--- STUDY MATERIAL Enclosed Below ---

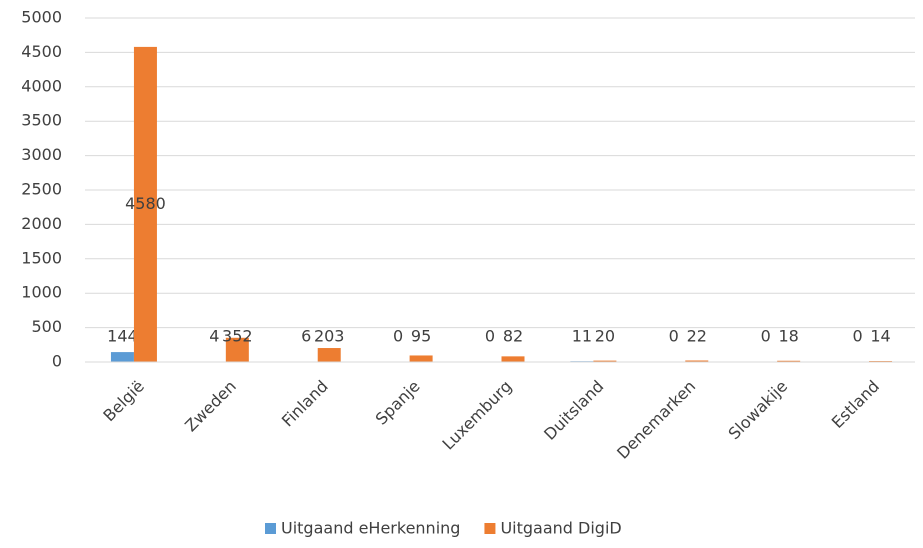  What do you see at coordinates (656, 420) in the screenshot?
I see `x-tick-label: Denemarken` at bounding box center [656, 420].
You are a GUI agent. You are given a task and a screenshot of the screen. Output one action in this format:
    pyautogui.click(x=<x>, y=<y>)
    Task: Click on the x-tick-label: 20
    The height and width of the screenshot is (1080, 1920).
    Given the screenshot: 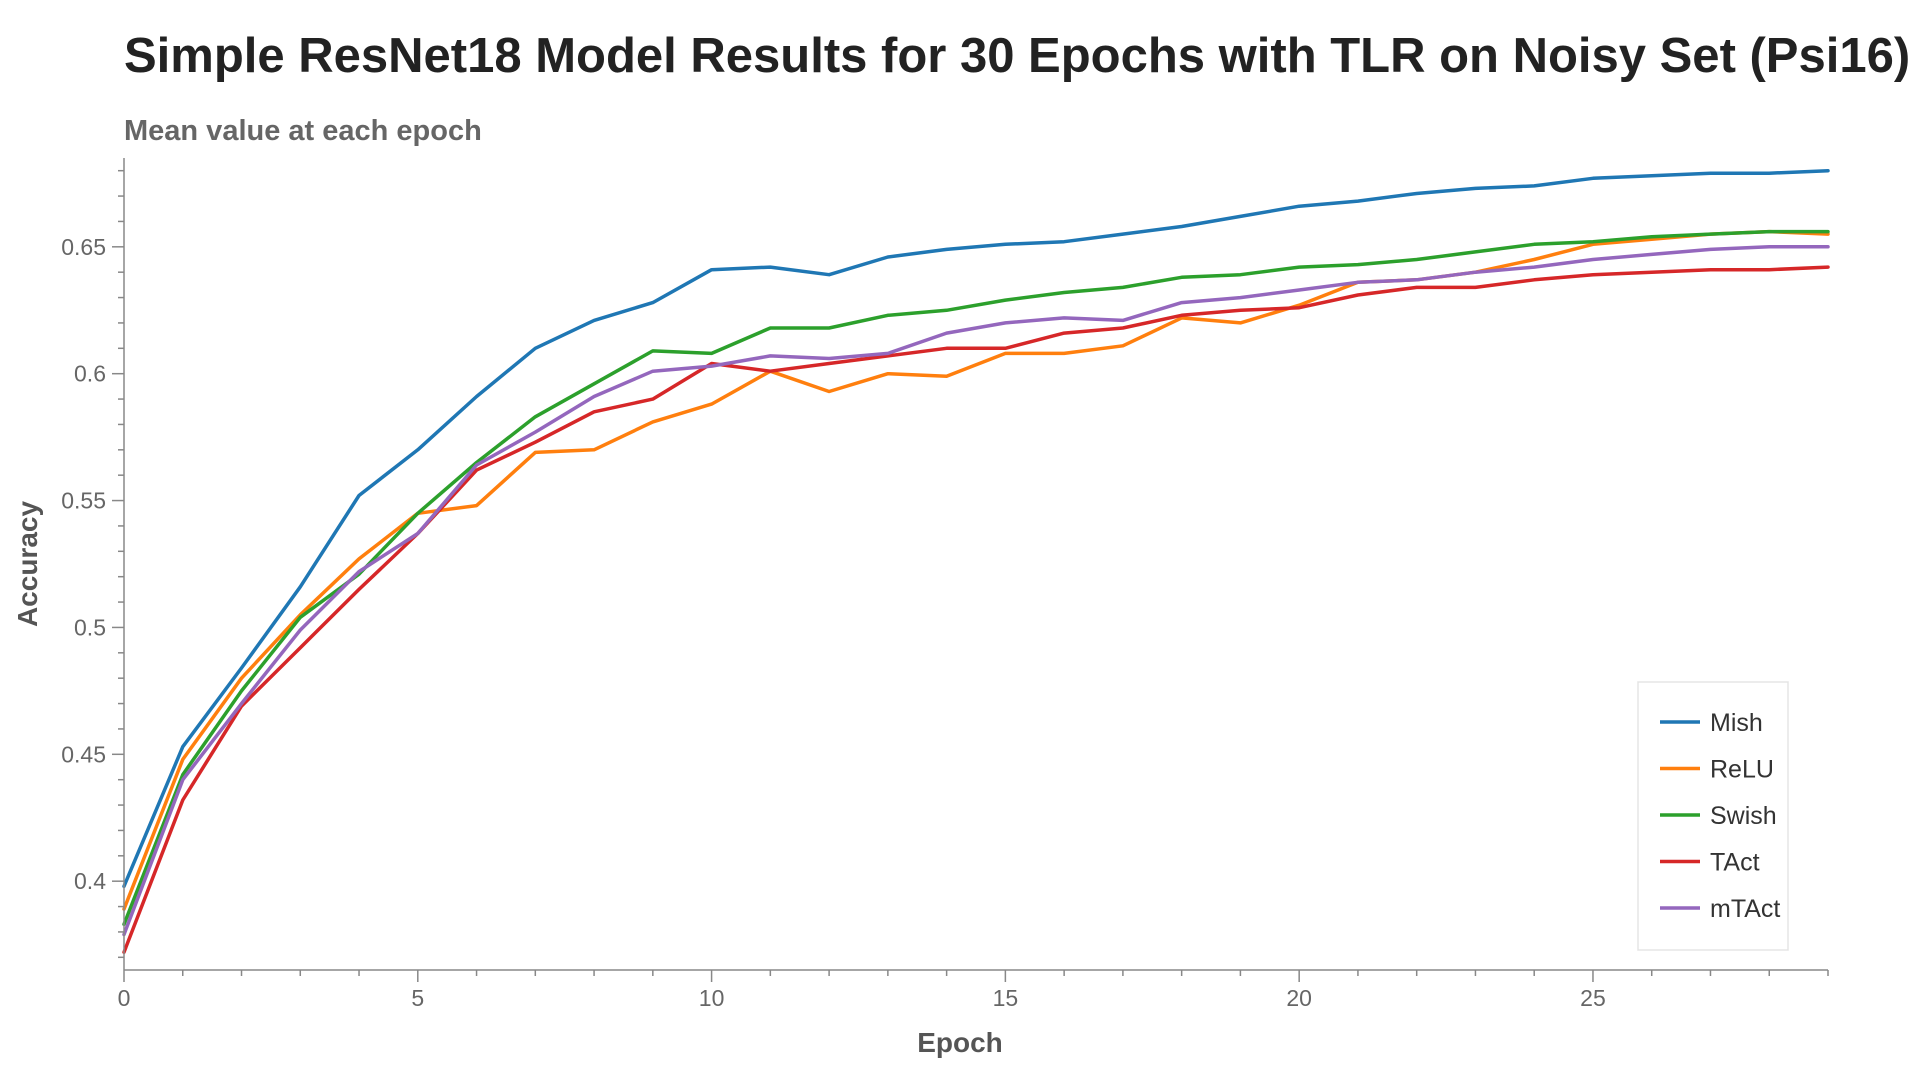 What is the action you would take?
    pyautogui.click(x=1299, y=998)
    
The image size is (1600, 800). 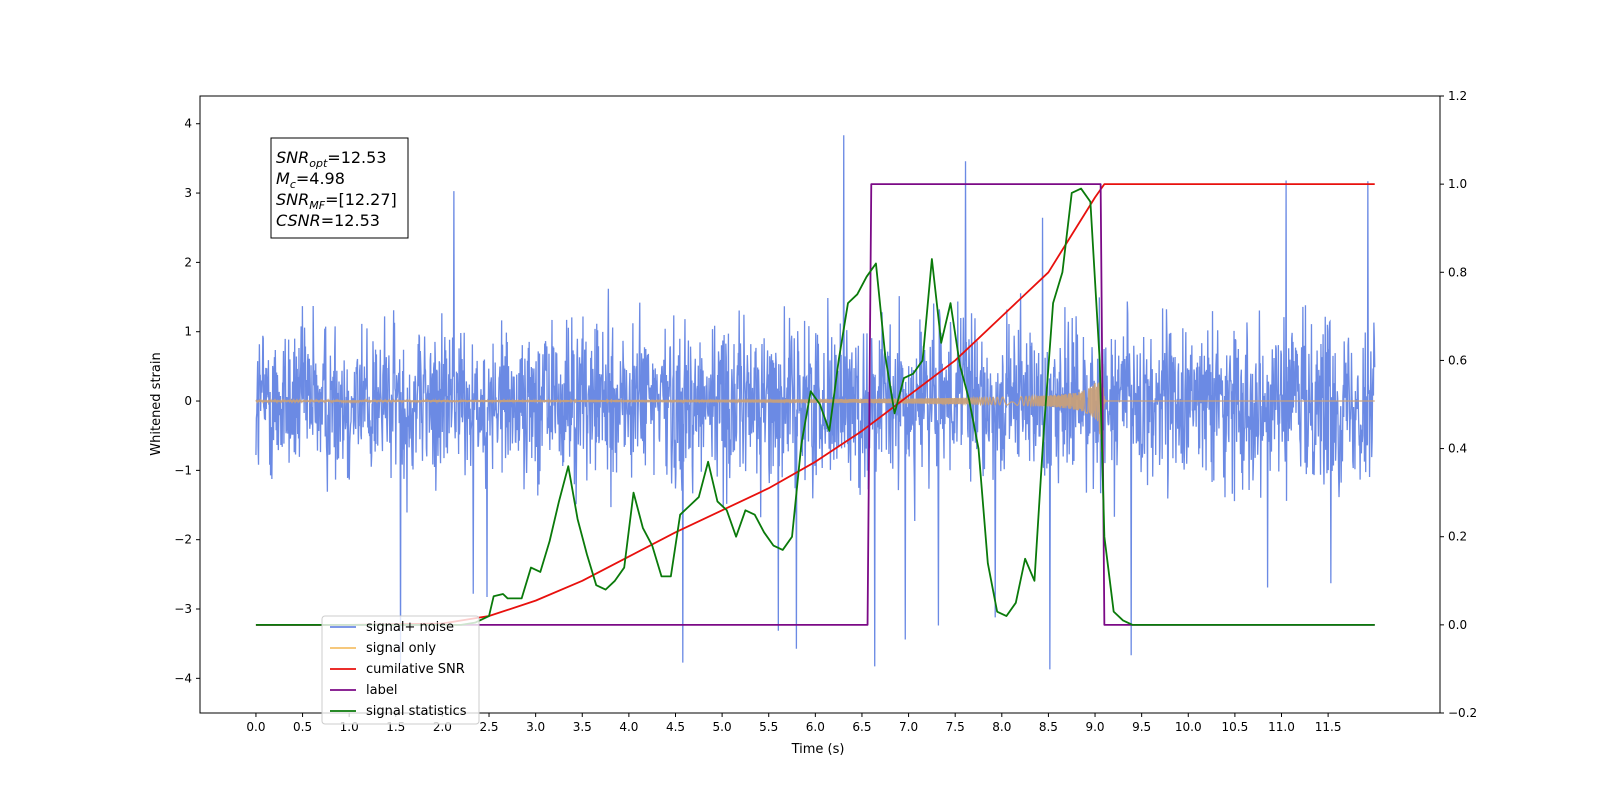 I want to click on y-left-tick-label: 1, so click(x=188, y=332).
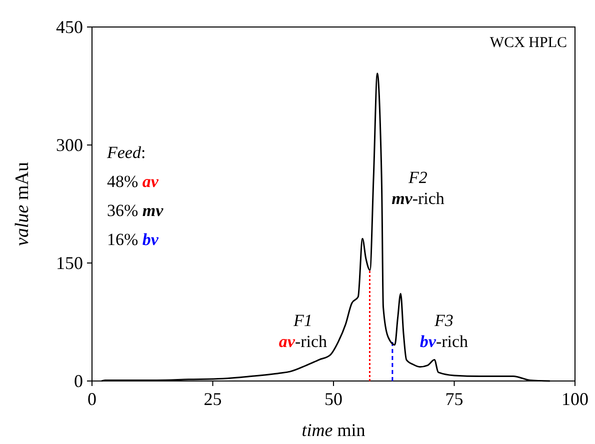 The width and height of the screenshot is (595, 444). I want to click on y-tick-label: 300, so click(70, 145).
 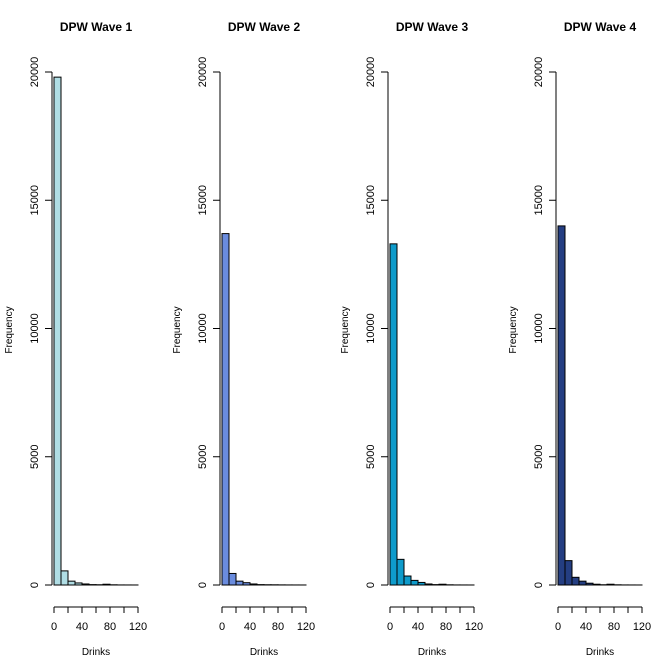 I want to click on panel-title: DPW Wave 4, so click(x=600, y=27).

--- End of Enclosed STUDY MATERIAL ---

» PROBLEM DETAILS: Copy the lines above into a JSON list of strings, one string for each line, leaving out any blank lines. Begin at the line that contains "You are a GUI" and stop after the line that contains "The height and".

» YOUR RESPONSE:
[
  "You are a GUI agent. You are given a task and a screenshot of the screen. Output one action in this format:",
  "    pyautogui.click(x=<x>, y=<y>)",
  "    Task: Click on the x-tick-label: 20",
  "    The height and width of the screenshot is (1080, 1920)."
]